The answer to the first question was a tentative yes, with Ahmed carrying the ball a career-high 15 times, though he only finished with 44 yards. For the answer to the second, let’s go to the tape.
Fourth-and-2, ball on the EWU 23-yard line, 10:31 remaining the first quarter
Chris Petersen is rolling the dice on his very first possession of the season, passing up a 40-yard field goal, and he’s doing it out of the wildcat.
There are three running backs in the formation: Redshirt freshman Richard Newton, set up to take the snap, junior Kamari Pleasant, lined up next to him as a blocker, and Ahmed, down at the bottom of the formation.
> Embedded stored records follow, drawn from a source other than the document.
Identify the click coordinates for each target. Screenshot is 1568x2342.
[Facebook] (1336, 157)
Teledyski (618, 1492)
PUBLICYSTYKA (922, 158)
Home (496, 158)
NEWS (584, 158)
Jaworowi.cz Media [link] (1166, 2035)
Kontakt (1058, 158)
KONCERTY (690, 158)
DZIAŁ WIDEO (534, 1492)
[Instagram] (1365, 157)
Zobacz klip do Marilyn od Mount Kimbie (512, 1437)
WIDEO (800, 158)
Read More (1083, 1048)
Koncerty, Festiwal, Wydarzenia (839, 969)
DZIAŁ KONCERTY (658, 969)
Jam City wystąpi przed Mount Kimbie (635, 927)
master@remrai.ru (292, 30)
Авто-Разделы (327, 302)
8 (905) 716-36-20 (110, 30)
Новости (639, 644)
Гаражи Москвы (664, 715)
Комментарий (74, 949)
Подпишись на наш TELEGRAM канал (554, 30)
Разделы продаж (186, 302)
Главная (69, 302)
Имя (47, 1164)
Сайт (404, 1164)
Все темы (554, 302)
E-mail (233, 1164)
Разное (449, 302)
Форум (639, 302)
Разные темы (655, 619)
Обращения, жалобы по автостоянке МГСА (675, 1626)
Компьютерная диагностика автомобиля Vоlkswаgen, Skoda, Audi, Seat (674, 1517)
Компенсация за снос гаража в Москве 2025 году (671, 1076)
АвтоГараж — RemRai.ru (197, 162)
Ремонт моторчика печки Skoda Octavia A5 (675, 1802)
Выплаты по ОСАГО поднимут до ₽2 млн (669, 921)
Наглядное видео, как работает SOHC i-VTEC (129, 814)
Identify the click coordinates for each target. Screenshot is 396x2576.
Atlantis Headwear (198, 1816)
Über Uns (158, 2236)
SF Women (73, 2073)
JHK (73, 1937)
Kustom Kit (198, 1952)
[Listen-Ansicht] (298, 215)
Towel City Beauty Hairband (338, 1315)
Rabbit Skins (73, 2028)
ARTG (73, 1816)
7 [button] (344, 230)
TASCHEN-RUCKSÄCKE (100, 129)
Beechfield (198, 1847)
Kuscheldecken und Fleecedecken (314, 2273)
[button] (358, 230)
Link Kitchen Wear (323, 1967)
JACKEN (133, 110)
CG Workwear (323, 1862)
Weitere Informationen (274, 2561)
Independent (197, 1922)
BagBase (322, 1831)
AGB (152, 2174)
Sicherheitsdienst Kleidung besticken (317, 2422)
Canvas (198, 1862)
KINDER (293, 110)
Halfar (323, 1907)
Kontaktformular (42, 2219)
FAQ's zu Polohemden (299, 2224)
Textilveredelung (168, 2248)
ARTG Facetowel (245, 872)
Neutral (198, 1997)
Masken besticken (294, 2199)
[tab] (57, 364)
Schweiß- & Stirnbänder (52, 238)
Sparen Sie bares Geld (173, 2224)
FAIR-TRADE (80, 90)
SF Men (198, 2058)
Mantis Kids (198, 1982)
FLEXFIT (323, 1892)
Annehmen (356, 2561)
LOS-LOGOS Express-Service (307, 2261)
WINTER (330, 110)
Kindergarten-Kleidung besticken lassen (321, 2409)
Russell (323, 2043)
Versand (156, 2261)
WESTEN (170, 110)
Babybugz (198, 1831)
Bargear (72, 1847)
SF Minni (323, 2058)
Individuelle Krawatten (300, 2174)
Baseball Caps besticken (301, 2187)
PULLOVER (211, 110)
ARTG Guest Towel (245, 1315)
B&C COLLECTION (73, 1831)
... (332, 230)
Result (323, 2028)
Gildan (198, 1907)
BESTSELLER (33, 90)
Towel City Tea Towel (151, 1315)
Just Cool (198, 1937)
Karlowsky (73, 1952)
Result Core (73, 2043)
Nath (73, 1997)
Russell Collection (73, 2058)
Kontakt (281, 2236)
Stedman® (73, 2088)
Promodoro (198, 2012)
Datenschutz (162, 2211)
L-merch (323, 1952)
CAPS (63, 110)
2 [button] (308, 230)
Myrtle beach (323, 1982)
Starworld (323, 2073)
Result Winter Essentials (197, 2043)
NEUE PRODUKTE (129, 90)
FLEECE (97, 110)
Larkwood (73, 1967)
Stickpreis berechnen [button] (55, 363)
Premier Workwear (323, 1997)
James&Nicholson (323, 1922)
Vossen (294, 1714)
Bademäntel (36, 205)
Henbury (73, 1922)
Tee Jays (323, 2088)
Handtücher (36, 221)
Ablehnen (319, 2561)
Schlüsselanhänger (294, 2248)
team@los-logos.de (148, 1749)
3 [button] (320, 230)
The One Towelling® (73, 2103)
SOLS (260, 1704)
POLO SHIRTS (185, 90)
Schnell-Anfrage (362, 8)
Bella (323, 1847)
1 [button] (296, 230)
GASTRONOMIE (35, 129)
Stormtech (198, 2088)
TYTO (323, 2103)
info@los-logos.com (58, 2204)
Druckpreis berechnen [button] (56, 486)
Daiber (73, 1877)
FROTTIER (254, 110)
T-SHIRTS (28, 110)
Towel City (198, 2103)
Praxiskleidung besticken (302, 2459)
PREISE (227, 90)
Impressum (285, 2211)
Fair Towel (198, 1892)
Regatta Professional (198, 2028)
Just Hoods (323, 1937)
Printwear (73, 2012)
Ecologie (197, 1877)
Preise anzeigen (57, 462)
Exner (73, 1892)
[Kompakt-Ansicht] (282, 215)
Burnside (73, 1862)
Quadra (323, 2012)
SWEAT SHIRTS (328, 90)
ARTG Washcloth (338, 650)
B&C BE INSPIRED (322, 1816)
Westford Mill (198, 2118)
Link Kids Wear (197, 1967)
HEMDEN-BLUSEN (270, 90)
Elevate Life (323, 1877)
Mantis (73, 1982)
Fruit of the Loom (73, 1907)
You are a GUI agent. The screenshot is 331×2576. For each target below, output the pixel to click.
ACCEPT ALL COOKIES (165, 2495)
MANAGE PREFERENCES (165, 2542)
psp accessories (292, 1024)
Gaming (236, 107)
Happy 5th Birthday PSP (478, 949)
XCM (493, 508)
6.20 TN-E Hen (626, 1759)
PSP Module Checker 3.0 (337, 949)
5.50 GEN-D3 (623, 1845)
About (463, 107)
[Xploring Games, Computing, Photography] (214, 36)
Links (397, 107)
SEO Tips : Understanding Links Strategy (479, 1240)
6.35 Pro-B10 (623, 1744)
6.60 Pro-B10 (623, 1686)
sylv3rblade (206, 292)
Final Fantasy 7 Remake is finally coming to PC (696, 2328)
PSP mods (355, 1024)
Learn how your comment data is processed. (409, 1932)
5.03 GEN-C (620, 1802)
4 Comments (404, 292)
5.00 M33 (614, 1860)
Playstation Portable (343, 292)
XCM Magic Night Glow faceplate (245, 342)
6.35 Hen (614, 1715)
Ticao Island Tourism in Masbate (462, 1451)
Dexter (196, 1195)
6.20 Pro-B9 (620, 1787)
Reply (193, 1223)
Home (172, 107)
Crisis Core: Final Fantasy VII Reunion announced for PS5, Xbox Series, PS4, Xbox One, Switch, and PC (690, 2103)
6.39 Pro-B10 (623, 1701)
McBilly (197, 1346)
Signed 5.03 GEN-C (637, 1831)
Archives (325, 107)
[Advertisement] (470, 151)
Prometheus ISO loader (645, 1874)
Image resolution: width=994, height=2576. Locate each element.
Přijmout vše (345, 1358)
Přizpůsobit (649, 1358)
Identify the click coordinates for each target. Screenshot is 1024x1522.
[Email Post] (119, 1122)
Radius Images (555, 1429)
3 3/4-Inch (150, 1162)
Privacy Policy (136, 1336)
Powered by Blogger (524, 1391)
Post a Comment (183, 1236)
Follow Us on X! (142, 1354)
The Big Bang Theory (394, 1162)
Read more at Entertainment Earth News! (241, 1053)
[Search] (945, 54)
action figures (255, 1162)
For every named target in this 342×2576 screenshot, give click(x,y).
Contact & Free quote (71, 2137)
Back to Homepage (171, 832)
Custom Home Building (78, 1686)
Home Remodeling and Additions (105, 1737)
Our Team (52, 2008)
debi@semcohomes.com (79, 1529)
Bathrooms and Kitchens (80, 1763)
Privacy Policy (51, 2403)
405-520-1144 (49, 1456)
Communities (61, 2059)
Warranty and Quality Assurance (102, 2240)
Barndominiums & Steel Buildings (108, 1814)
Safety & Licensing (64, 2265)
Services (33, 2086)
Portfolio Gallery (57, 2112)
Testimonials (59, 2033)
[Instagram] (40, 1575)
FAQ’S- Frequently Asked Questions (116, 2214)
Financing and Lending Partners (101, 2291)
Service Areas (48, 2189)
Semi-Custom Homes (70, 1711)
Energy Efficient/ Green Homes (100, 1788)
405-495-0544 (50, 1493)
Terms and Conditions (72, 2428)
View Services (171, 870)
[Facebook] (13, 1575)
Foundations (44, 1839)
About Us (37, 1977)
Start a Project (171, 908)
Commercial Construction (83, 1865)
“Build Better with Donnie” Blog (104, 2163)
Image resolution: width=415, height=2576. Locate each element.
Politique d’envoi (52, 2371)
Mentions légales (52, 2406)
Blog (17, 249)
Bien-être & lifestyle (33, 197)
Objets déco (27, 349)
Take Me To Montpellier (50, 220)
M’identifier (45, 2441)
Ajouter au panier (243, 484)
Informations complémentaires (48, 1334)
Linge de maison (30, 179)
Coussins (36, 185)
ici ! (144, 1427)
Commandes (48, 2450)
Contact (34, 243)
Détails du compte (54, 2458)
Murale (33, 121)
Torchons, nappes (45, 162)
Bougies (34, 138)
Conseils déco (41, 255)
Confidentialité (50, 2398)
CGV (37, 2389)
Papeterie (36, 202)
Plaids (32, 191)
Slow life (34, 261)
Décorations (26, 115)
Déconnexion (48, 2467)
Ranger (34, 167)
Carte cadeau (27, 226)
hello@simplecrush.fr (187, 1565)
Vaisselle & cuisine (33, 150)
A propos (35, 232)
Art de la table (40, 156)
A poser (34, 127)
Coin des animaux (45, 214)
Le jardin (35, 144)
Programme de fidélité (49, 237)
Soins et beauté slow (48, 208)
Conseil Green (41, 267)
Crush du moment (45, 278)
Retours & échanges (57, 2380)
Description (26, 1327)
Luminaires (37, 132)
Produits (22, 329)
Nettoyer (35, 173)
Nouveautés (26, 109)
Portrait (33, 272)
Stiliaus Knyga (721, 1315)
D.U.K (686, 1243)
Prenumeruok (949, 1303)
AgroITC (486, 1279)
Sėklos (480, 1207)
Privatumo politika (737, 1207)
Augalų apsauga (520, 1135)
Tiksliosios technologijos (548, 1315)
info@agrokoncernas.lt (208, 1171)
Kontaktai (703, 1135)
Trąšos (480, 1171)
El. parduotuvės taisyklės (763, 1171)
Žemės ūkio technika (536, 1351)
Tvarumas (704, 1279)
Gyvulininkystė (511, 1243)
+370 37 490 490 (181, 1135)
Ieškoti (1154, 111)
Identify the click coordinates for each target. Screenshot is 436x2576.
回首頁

One of those three is a redshirt freshman who has never carried the ball before in a college game. Another is a man who played as a true freshman and is going to be tasked with taking the lead in replacing Myles Gaskin. And the Eagles know which one is which.
Ahmed comes across the formation, and at the snap, right guard Jaxson Kirkland pulls to the left side, with center Nick Harris and left guard Luke Wattenberg blocking down on their respective defensive linemen. Eastern is expecting a jet sweep, and the Huskies look like they’re running one. But instead, Newton keeps it and runs right up the gut.
There are three middle linebackers and a safety who have a hope of making a play. The safety, Anthany Smith (No. 29) crashes to the outside to keep leverage on Ahmed. The strongside linebacker does the same. That leaves the middle linebacker, Jack Sendelbach (No. 8) and the weakside linebacker, Chris Ojoh (No. 58).
Ojoh tries to keep his eyes on Newton, but ends up on the wrong side of the logjam at the line of scrimmage, and doesn’t have time to recover. Sendelbach takes a couple steps to his right, still looking for the sweep, and that gives left tackle Trey Adams enough time to get downfield and put a block on him.
By the time Newton hits the line of scrimmage, nobody is even close to him. Pleasant doesn’t even have anyone to block; he actually ends up hitting Newton as they get to the hole together.
Newton ended up going for a game-high 91 yards on 12 carries, getting more rushes than Pleasant and Sean McGrew combined. It’s way too early to say whether the redshirt freshman is going to become Washington’s No. 2 back, but it is interesting to see the coaching staff give him so many chances in his first game.